[Click-target data]
::::::

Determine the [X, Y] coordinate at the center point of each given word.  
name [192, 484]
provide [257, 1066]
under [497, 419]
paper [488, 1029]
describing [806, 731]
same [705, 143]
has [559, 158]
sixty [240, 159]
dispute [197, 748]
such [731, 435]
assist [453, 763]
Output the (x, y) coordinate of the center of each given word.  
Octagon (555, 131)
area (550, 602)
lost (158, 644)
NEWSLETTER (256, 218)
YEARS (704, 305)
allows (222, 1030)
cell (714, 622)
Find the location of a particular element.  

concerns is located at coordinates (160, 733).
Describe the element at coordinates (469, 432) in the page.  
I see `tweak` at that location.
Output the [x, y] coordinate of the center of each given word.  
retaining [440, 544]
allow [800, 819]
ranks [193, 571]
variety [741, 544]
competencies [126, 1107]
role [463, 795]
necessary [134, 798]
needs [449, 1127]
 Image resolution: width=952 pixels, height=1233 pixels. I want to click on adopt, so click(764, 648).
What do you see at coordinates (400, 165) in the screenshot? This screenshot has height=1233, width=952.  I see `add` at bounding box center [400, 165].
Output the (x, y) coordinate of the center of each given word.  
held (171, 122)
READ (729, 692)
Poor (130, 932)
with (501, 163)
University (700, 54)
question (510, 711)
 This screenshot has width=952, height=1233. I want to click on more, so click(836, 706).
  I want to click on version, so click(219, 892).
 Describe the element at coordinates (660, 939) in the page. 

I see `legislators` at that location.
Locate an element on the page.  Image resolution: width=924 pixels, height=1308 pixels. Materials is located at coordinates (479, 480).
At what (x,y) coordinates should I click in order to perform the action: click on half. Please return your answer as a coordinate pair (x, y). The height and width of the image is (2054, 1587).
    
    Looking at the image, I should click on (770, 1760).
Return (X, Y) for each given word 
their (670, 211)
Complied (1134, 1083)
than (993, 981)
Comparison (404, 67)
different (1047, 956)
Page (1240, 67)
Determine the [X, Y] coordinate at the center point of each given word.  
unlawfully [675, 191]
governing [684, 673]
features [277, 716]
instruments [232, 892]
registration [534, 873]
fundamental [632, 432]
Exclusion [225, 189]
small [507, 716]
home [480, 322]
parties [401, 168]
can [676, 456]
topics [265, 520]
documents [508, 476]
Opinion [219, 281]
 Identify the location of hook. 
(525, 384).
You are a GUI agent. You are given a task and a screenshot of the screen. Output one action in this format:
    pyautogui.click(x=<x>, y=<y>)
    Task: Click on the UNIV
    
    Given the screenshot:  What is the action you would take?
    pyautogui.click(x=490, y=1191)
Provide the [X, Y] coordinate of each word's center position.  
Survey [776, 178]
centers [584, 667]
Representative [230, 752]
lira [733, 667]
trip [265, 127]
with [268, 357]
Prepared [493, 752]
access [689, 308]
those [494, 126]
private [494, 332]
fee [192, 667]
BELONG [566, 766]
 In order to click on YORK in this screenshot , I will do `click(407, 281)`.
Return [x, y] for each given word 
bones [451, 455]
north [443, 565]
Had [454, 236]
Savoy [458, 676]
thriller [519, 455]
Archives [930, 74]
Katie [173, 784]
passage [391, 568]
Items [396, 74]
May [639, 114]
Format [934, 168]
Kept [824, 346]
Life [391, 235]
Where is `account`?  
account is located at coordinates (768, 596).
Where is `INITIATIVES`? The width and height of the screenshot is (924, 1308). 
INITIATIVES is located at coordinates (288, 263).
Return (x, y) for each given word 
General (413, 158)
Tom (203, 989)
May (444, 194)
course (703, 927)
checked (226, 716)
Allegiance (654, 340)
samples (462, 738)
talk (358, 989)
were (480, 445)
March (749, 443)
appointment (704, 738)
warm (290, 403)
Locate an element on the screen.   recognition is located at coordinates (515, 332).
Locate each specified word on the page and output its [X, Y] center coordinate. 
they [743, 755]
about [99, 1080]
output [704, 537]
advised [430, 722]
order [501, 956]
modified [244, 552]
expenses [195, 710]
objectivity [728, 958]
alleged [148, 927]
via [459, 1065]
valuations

::::::

■ **Problem statement**: Count how many lines of the material contain the string "should", treating uppercase and lowercase as different, and reply with that number alone.

■ **The response**: 2